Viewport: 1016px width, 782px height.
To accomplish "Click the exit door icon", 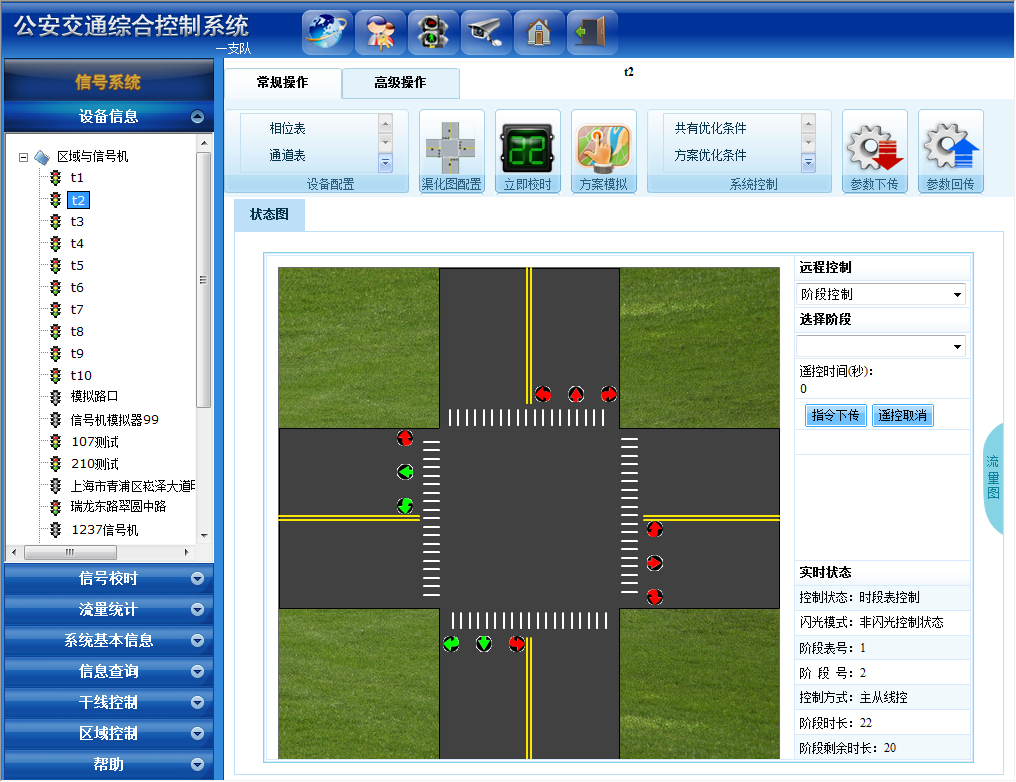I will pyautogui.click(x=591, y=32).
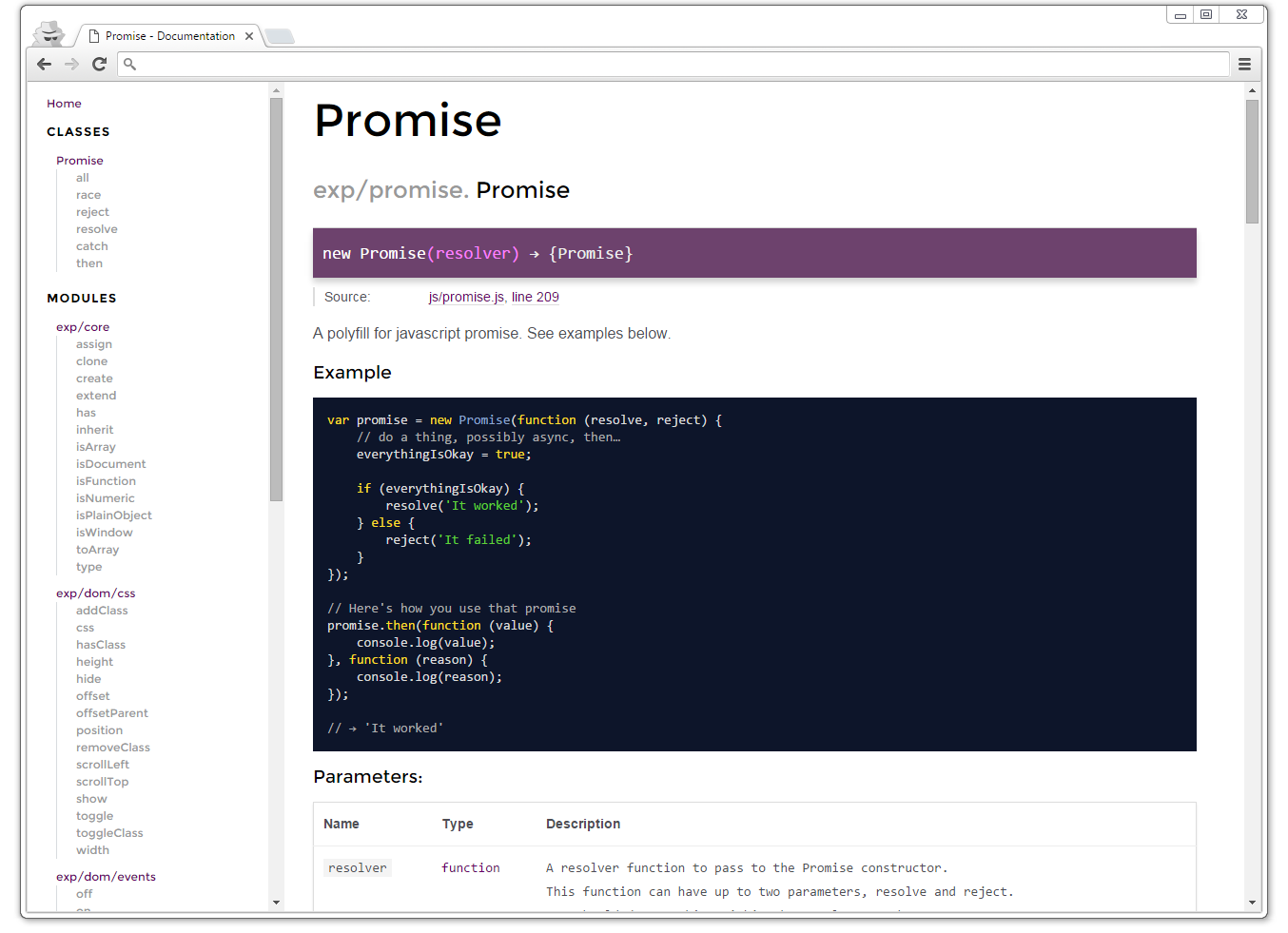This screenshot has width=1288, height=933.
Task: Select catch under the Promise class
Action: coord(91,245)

· · ·

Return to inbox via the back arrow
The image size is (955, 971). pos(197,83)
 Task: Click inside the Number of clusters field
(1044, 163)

· · ·

Duplicate the entries from the line with "Return to inbox via the back arrow" to the line with "(1044, 163)", including both of those lines.

Output of the task
Return to inbox via the back arrow
The image size is (955, 971). pos(197,83)
 Task: Click inside the Number of clusters field
(1044, 163)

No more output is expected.